Conséquence : une revalorisation des valeurs boursières.

 

Commentaires

  • Lorsqu'on étudie sur la longue période la rentabilité relative des placements en actions et en obligations, on observe que les premiers rapportent en moyenne 11 % par an contre seulement 5,2 % aux seconds (moyenne aux Etats-Unis calculée depuis 1926 pour les grandes sociétés). Comment se fait-il alors qu'il y ait encore des gens qui achètent des obligations si celles-ci rapportent nettement moins que les actions ?
  • La réponse vient du risque que représente l'achat d'une action par rapport à une obligation. Le revenu d'une action varie d'une année à l'autre, suivant l'évolution des conditions économiques alors que l'obligation rapporte un intérêt fixe et connu d'avance. Pour compenser ce risque de volatilité de leurs revenus, les investisseurs demandent donc aux emprunteurs de leur verser en supplément une " prime de risque " afin de les inciter à acheter leurs actions plutôt que des titres d'Etat.
  • Le montant de cette prime nous est donné par la différence entre les 11 % de rendement moyen constaté sur le long terme pour les actions, et le 5 % des obligations. C'est le minimum qu'il faut donner en plus au marché pour que celui-ci accepte indifféremment de placer son épargne en actions ou en obligations.
  • Cette " prime de risque " n'est pas nécessairement stable. Elle tournait toutefois toujours à peu près autour des mêmes chiffres : 6 à 7 %. Or depuis 1982 un fait nouveau est intervenu : elle baisse, et le phénomène s'est même nettement accentué depuis cinq ans. Elle n'est plus que de l'ordre de 3 %.
  • Suivant les principes de la mathématique financière la plus élémentaire, la valeur d'une action est égale à la somme capitalisée de l'ensemble des flux de revenus futurs attendus, moins la prime de risque. Si le montant de la prime diminue, pour un même flux de revenus anticipés, le prix sera alors plus important. Autrement dit, toutes choses égales d'ailleurs, le " price/earning ratio " sera plus élevé. Ainsi s'expliquerait le paradoxe d'une bourse qui continuait à monter même lorsqu'en théorie les conditions économiques ne s'y prêtaient pas.
  • A partir des informations rétrospectives dont nous disposons aujourd’hui sur les résultats industriels des cinq dernières années, il apparaît ainsi clairement que l’envolée des cours, dénoncée dès l’automne 1996 par Alan Greenspan comme étant " irrationnelle ", n’avait en réalité rien d’aberrante : les marchés ne faisaient qu’anticiper avec environ quatre trimestres d’avance ce qu’allaient être les résultats des entreprises du fait des gains de productivité dont personne, à l’époque, n’était en mesure de suspecter l’ampleu). L’effet " bulle " n’était ainsi qu’une illusion née du décalage entre la capacité d’anticipation des marchés décentralisés, et la vitesse de collecte centralisée des statistiques ! Une "bulle" réelle s'est effectivement formée à la fin de l'année 1999, à cause des liquidités abondantes fournies à l'économie dans l'optique des difficultés que l'on envisageait dans le système bancaire pour le passage à l'année 2000. C'est cette bulle de court terme qui est aujourd'hui résorbée par la chute du printemps-été.

Références

Les principaux supporters de cette thèse sont James K. Glassmann et Stephen Hassett dans leur livre "Dow 36000".

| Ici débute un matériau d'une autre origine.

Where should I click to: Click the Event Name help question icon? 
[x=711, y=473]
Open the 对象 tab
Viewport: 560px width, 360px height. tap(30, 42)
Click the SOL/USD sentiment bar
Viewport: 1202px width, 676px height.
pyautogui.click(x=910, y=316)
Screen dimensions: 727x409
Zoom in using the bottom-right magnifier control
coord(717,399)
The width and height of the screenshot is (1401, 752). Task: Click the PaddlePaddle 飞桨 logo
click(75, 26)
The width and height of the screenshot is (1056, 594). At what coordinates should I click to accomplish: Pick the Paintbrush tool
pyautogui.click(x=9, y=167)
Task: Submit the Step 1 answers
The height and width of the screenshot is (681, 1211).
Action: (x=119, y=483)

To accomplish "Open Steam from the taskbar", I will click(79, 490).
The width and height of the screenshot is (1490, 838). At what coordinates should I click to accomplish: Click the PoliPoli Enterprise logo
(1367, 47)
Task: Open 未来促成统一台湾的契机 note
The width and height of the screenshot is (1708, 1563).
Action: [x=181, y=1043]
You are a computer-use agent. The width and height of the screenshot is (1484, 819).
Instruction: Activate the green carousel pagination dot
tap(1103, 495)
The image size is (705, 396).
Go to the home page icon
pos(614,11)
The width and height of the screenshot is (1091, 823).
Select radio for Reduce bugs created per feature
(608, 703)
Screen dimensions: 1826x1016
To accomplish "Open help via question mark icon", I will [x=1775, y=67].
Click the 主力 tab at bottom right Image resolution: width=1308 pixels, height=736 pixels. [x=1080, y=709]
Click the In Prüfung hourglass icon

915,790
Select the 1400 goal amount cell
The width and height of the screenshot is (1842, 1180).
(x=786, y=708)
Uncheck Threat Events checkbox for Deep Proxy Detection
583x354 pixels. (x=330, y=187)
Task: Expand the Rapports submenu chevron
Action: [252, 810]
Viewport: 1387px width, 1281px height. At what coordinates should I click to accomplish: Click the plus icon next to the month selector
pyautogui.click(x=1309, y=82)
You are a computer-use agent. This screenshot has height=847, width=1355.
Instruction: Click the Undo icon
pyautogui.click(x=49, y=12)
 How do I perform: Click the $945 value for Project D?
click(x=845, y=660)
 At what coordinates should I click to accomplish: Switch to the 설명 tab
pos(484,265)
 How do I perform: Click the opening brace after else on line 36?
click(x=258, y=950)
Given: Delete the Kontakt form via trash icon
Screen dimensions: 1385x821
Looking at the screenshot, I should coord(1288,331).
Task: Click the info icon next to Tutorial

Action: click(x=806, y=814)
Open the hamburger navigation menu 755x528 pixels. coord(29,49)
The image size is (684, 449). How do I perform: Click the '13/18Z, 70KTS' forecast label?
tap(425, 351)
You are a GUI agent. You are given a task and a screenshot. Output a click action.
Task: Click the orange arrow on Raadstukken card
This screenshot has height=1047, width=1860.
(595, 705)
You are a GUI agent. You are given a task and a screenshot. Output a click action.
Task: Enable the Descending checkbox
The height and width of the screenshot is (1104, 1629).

Sur les relations entre la productivité, la croissance et la bourse au cours des six dernières années, voir aussi le remarquable article de Evan F. Koenig, economiste attaché à la Federal Bank de Dallas : "Productivity, the Stock Market and Monetary Policy in the New Economy". Cette étude a fait l'objet d'un résumé dans l'un de nos premiers points de repère.